Dargan remembered her first thought after receiving the news: “How do we execute?”
Medical Destiny
Dargan’s parents influenced her path to making massive life sciences deals. They both had careers in medicine.
Her father was a thoracic and cardiovascular surgeon who became the first Black chief of surgery at Richland Memorial Hospital in Columbia. He met Dargan’s mother, a nurse, while working in New York earlier in his career.
Dargan’s ambitions drove her from South Carolina to Stanford University, where she earned her undergraduate degree, and then to Harvard Law.
“I’m a Black woman, and in South Carolina, it felt like at the time the opportunities weren’t going to be that great,” she said. “The idea of having constraints on what I wanted to do, because of who I am, felt too uncomfortable to me, and I thought I had better opportunities elsewhere.”
After graduating from Harvard in 1994, she landed a job as an associate at Covington the following year. She made partner in 2002, became co-chair of M&A in 2010 and has led the corporate practice since 2021.
“She’s expanded the range of clients we work with,” said Doug Gibson, who chairs the Covington management committee, where Dargan served for eight years. “The profile and size of the deals that we’re handling are increasing, which is significantly attributable to Catherine.”
At her urging, the firm opened a Boston office, where Dargan encouraged leaders to pursue local life science clients who prefer local legal help over lawyers based elsewhere.
“I fought like hell for the Boston office,” she said.
Precision, Professionalism
Landing the Bristol transactions was an accomplishment for Dargan. But how would she keep the pharma giant as a client?
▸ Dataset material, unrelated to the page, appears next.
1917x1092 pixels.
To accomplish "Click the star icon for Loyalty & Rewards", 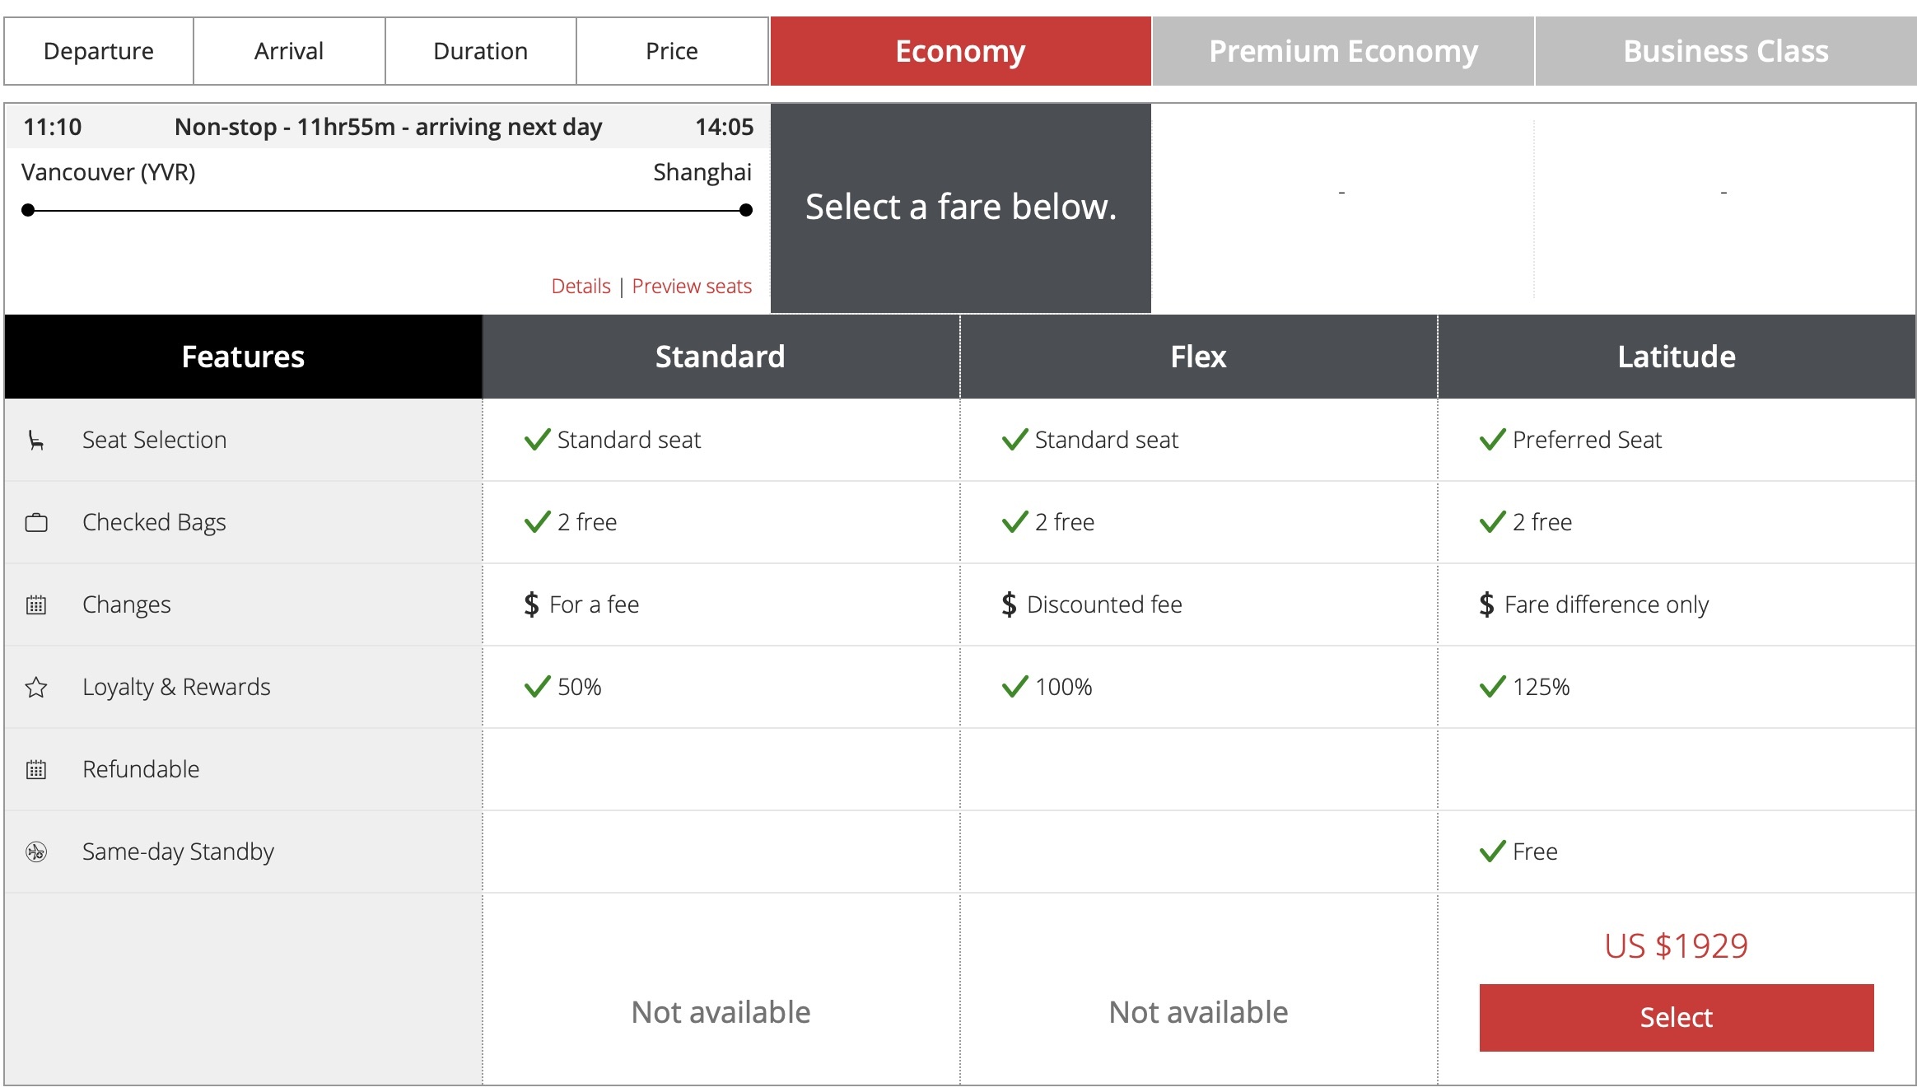I will click(36, 688).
The Bristol lawyers said she earned their trust by defying the characteristics of many of her Big Law peers.
Some Big Law M&A partners foment conflict with opposing counsel to show how aggressive they are willing to be on behalf of a client, Leung said. Not so with Dargan.
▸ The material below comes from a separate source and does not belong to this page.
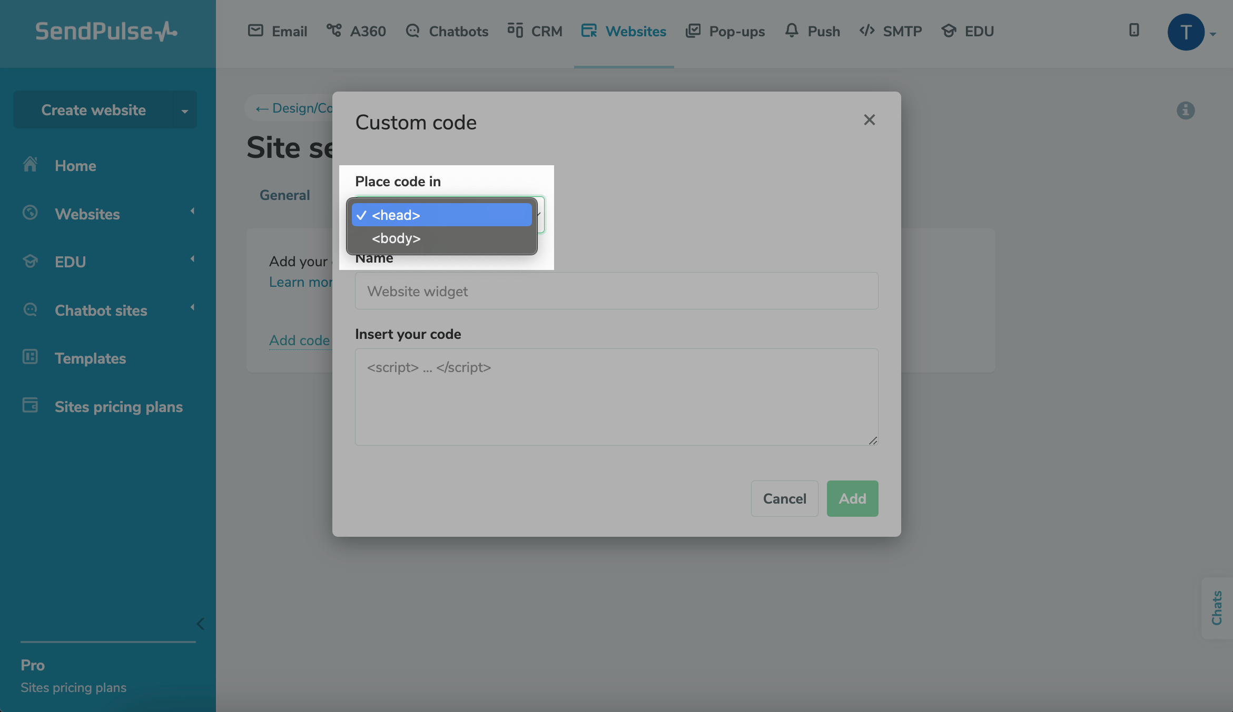Choose the <head> option in list
Screen dimensions: 1233x712
396,215
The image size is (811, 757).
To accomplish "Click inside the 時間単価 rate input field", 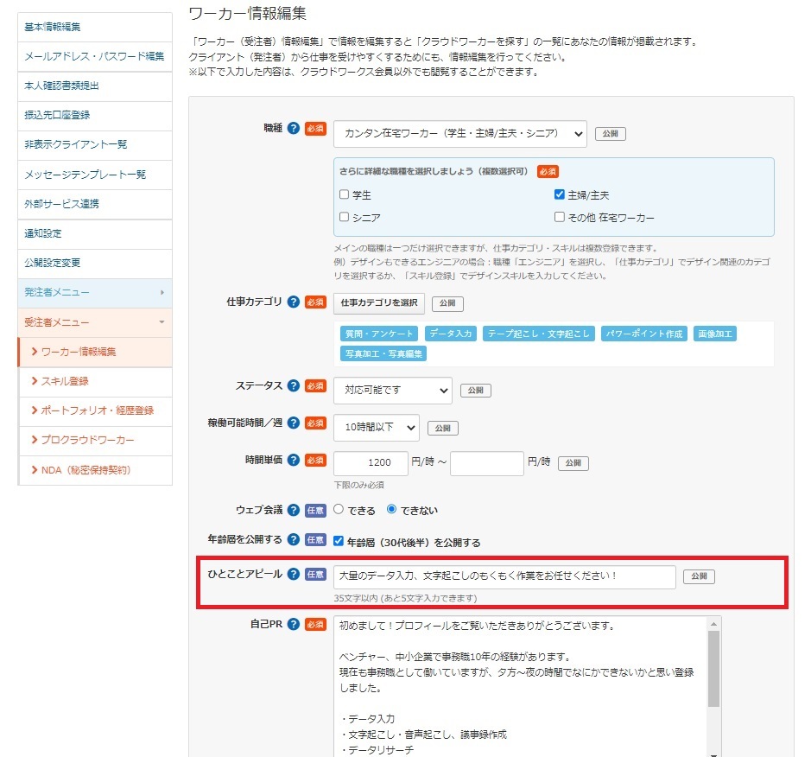I will pyautogui.click(x=371, y=463).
“I’ve been in some rooms where people are table-pounders,” Leung said. “She’s nice but she’s not a push-over. She’s just very clear, precise, and professional. She brings the conversation back to the critical things.”
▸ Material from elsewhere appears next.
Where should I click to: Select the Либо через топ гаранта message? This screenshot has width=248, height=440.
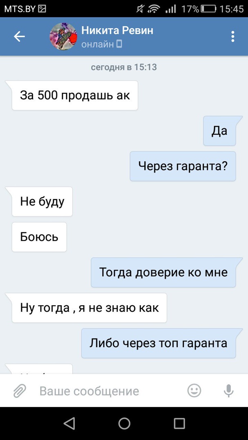point(159,343)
Chong said Dargan allows her in-house legal team to take a central role in negotiations.
“We don’t just hand off deals to outside counsel,” Chong said. “We need outside counsel who are without ego, and are flexible and can work very collaboratively and sort of seamlessly with my in-house team and with me, and that is why I brought Covington in.”
Not all M&A partners would be comfortable with that approach, Chong said. “They’re used to running the show and insist on being the only point of contact with the other side,” she said. “They give you advice and raise an eyebrow if you don’t agree.”
Keeping Work
Dargan did hang on to Bristol for more work. Her Covington team handled last year’s acquisitions of Orbital Therapeutics and 2seventy bio Inc. for a combined total of nearly $1.8 billion.
Kirkland, to be sure, has also kept Bristol as a client. The firm advised Bristol on a €5 billion ($6 billion) public offering of senior unsecured notes in November, and for a nine-tranche, $13 billion registered bond offering in 2024, according to firm statements.
Kirkland declined to comment for this article.
Dargan said she doesn’t think of herself as that interesting and would rather draw attention to her colleagues than herself. Behind her understated presentation dwells a detail-oriented puzzle-solver.
Her understated disposition fits well with her firm’s approach. Covington does not award origination credit—financial incentives many firms award to lawyers who bring in new clients. Gibson said the system leads to a territorial approach to client relationship management among partners.
Dargan said her upbringing as the daughter of medical professionals as well as helping to care for elderly parents late in life have helped inform in her work. So did those late nights ahead of Christmas 2023.
“Working with clients,” she said, “has taught me a lot.”
Editor’s note: This is the first installment of The Big Deal, a periodic series profiling M&A lawyers.